This fund allows park managers to engage outside experts in natural resource protection, cultural resource preservation, and other park-related goals for short- to mid-term projects.
Two projects were accomplished in FY2020:
- A presentation was given to our Law Enforcement Rangers about Park Ranger Kris Eggle’s Line-of-Duty Death to help them try and have positive outcomes with dangerous individuals they may encounter in the future.
- 150 mammal specimens and 200 birds in our museum collection were tested for hazardous substances: mercuric chloride and arsenic.

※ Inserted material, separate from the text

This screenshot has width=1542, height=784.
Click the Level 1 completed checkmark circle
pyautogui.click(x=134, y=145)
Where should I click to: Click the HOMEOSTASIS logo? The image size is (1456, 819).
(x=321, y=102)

Gap Analysis of Ranger Kris Eggle’s Line-of-Duty Death – Lessons can be drawn from every tragic event, and SHEN Rangers heard the sincere message that Bob Eggle presented in a manner that only a grieving father can deliver. This training opportunity was afforded to 20 SHEN Rangers. Rangers learned the details and circumstances surrounding the events of 09 August 2002 and applied them to some of their own experiences dealing with dangerous individuals, armed or otherwise. Ranger Kevin Moses, who has heard Bob Eggle’s presentation on several occasions, can personally attest that it’s one that will stay with Rangers for the rest of their careers. Simply put, Mr. Eggle’s presentation is one of a kind, and it’s unforgettable.

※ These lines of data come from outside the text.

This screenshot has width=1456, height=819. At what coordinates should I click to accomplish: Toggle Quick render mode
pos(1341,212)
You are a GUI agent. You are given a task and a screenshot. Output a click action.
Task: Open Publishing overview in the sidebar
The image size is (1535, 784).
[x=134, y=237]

Testing of Natural History Specimens for Heavy Metals – The hazardous substance testing provided the park with pertinent information about the specimens for disposition, storage, and travel. Once the specimens were tested and museum documentation completed, decisions were made as to whether specimens were kept in the park museum collection storage at the park, an outside repository, or deaccessioned (by being transferred to another institution or destroyed because too degraded). Specimens that proved to not be museum property and had no value to another institution, were disposed of using standard NPS property procedures. The completion of this testing was critical to appropriate long-term disposition of these items.